Blood Thinner Requirements by Valve Type
If you receive a mechanical valve, the target level of blood thinning depends on your specific valve design and personal risk factors. People with newer bileaflet mechanical valves and no additional clotting risks aim for a moderate level of anticoagulation. Those with older valve designs, a history of blood clots, or weakened heart function need a higher level. One specific newer-generation mechanical valve allows a lower anticoagulation target starting three months after surgery, combined with a daily low-dose aspirin.

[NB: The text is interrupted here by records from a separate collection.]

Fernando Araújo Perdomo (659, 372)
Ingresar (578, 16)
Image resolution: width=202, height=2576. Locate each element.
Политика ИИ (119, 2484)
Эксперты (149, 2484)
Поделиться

For tissue valves, whether placed surgically or via catheter, the long-term requirement is typically just low-dose aspirin. Some surgeons prescribe warfarin for the first three to six months while the valve settles in and tissue grows over the sewing ring. Notably, the newer direct-acting blood thinners that many people take for other heart conditions are not safe for use with mechanical heart valves.
What Recovery Looks Like
After open-heart SAVR, the typical recovery period is four to eight weeks. During that time, you’ll gradually regain energy and start returning to normal activities. Most people spend several days in the hospital before going home. TAVR patients generally recover faster because there’s no chest incision to heal; hospital stays are often just one to three days.
After the initial recovery window, many patients go through a 12-week cardiac rehabilitation program involving supervised exercise, education, and monitoring. Even after rehab ends, it’s common to feel like full recovery takes longer than expected. The American Heart Association notes that after major heart surgery, many people find they’re adjusting to a “new normal” rather than snapping back to exactly how they felt before. This is typical, not a sign something went wrong.
Risks and Complications
Both types of AVR carry risks common to any major cardiac procedure: stroke, infection, bleeding, and kidney problems. Some complications are more specific to the type of procedure.
- Pacemaker requirement: TAVR patients are roughly two to three times more likely to need a permanent pacemaker than SAVR patients, because the catheter-delivered valve can press on the heart’s electrical system.
- Vascular injury: TAVR involves threading a large device through blood vessels, which carries about twice the risk of major vascular complications compared to surgery.
- Paravalvular leak: Small gaps between the new valve and surrounding tissue can allow blood to leak around the edges. This is more common with TAVR since the valve isn’t sewn into place.
- Bleeding: Open surgery carries a higher risk of major bleeding in the first 30 days.
- Valve infection (endocarditis): Any replacement valve, mechanical or tissue, carries a small ongoing risk of infection. People with prosthetic valves typically need antibiotics before certain dental procedures to reduce this risk.
Long-Term Outlook
Five-year data from a major trial published in the Journal of the American College of Cardiology found that about 85% of low-risk patients were alive five years after either TAVR or surgery, with no significant difference between the two. Rates of disabling stroke were also comparable.
The key long-term variable is valve durability. Mechanical valves rarely fail structurally, but the lifelong blood thinner requirement introduces its own set of risks over decades. Tissue valves avoid that burden but will eventually wear out. For someone who receives a tissue valve at age 55, there’s a meaningful chance they’ll need a second procedure in their late 60s or 70s. When that time comes, a new valve can often be placed inside the old one using a catheter-based approach, avoiding a repeat open-heart surgery.